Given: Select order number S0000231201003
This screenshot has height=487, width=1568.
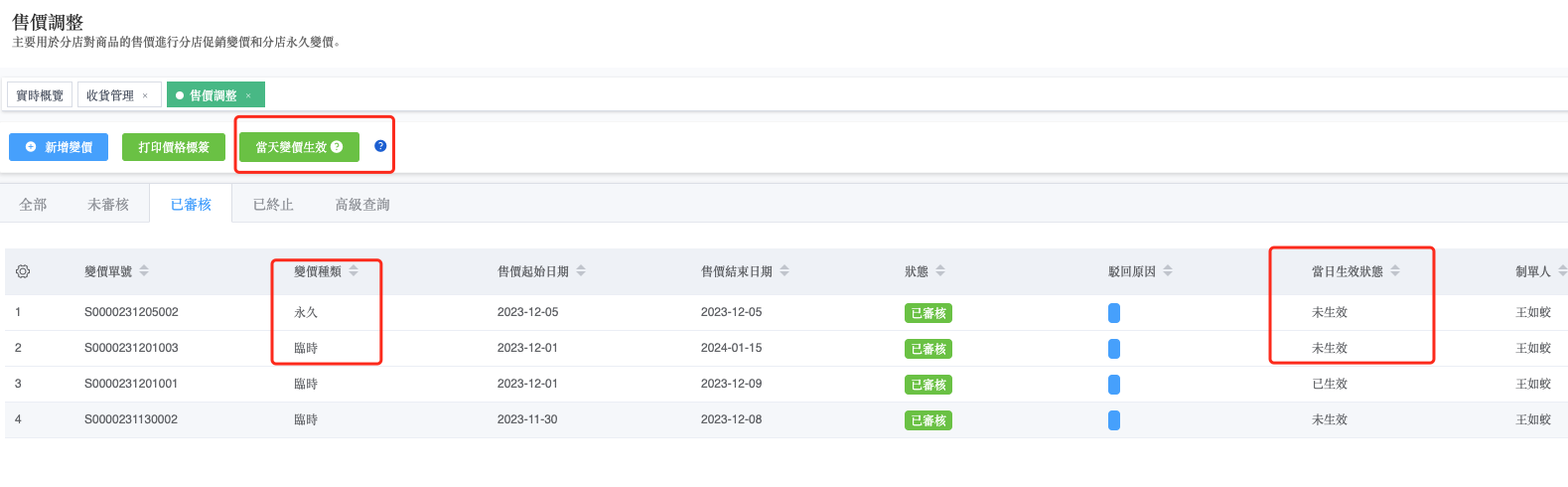Looking at the screenshot, I should tap(131, 348).
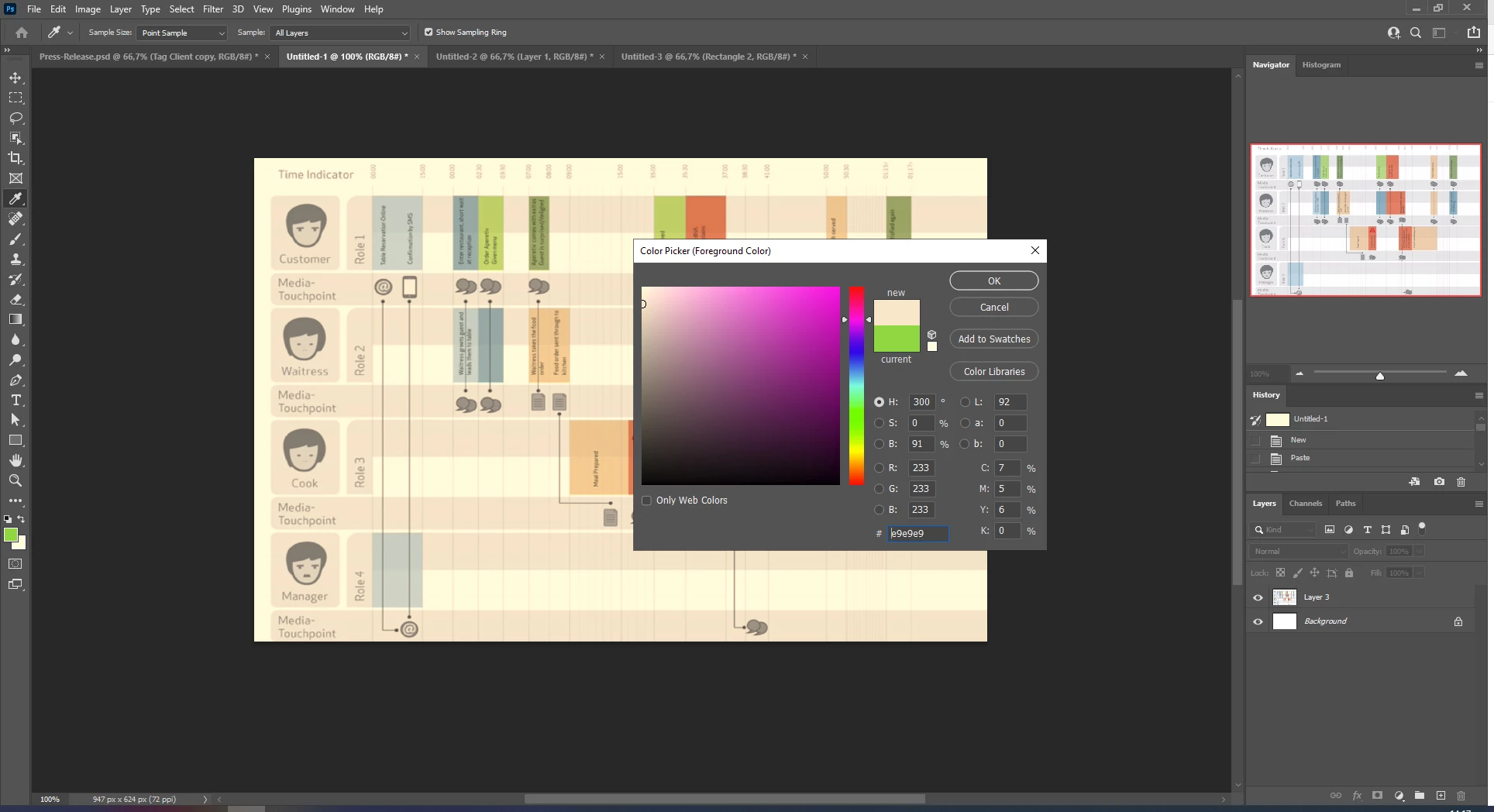Screen dimensions: 1494x812
Task: Select the Move tool
Action: [x=15, y=78]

#####

= Task requirements =
Please print the entries above exactly. Skip every picture.

= Completed task =
Given: Select order number S0000231201003
This screenshot has height=487, width=1568.
Looking at the screenshot, I should tap(131, 348).
Screen dimensions: 1494x812
Task: Select the Move tool
Action: [x=15, y=78]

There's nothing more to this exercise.